[What you will do] Beginning at the line containing "You are a computer-use agent. The" and continuing to the end of the records below, give each line again exactly as it stands, and only those lines.

[Stored records]
--- START ---

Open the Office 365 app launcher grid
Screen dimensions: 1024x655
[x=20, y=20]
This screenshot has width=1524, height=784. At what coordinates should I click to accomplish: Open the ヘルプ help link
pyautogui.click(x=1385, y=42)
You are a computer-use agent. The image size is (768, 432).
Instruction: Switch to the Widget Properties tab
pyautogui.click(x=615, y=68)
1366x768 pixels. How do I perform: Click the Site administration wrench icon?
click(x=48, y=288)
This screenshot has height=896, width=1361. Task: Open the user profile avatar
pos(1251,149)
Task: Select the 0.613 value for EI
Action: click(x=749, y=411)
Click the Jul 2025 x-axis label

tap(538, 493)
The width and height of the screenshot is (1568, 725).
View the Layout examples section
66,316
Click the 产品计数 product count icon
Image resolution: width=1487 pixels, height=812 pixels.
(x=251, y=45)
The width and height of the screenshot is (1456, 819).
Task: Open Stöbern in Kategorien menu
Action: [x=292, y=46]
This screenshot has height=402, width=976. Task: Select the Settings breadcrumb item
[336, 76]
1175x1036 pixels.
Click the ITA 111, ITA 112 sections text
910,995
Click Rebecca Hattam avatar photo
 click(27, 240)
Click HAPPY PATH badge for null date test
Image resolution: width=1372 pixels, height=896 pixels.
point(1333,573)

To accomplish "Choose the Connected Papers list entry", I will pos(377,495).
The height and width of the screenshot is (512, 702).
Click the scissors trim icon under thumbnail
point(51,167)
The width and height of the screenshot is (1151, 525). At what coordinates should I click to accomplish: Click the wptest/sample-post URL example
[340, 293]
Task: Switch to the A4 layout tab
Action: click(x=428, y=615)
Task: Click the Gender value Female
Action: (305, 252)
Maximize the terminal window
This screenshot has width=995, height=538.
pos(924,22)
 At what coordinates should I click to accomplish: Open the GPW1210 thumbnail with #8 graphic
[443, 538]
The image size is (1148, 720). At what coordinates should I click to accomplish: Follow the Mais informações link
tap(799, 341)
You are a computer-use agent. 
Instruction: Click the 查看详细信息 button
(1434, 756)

--- END ---

[Solved problem]
You are a computer-use agent. The image size is (768, 432).
Instruction: Switch to the Widget Properties tab
pyautogui.click(x=615, y=68)
1366x768 pixels. How do I perform: Click the Site administration wrench icon?
click(x=48, y=288)
This screenshot has height=896, width=1361. Task: Open the user profile avatar
pos(1251,149)
Task: Select the 0.613 value for EI
Action: click(x=749, y=411)
Click the Jul 2025 x-axis label

tap(538, 493)
The width and height of the screenshot is (1568, 725).
View the Layout examples section
66,316
Click the 产品计数 product count icon
Image resolution: width=1487 pixels, height=812 pixels.
(x=251, y=45)
The width and height of the screenshot is (1456, 819).
Task: Open Stöbern in Kategorien menu
Action: [x=292, y=46]
This screenshot has height=402, width=976. Task: Select the Settings breadcrumb item
[336, 76]
1175x1036 pixels.
Click the ITA 111, ITA 112 sections text
910,995
Click Rebecca Hattam avatar photo
 click(27, 240)
Click HAPPY PATH badge for null date test
Image resolution: width=1372 pixels, height=896 pixels.
point(1333,573)

To accomplish "Choose the Connected Papers list entry", I will pos(377,495).
The height and width of the screenshot is (512, 702).
Click the scissors trim icon under thumbnail
point(51,167)
The width and height of the screenshot is (1151, 525). At what coordinates should I click to accomplish: Click the wptest/sample-post URL example
[340, 293]
Task: Switch to the A4 layout tab
Action: click(x=428, y=615)
Task: Click the Gender value Female
Action: (305, 252)
Maximize the terminal window
This screenshot has width=995, height=538.
pos(924,22)
 At what coordinates should I click to accomplish: Open the GPW1210 thumbnail with #8 graphic
[443, 538]
The image size is (1148, 720). At what coordinates should I click to accomplish: Follow the Mais informações link
tap(799, 341)
You are a computer-use agent. 
Instruction: Click the 查看详细信息 button
(1434, 756)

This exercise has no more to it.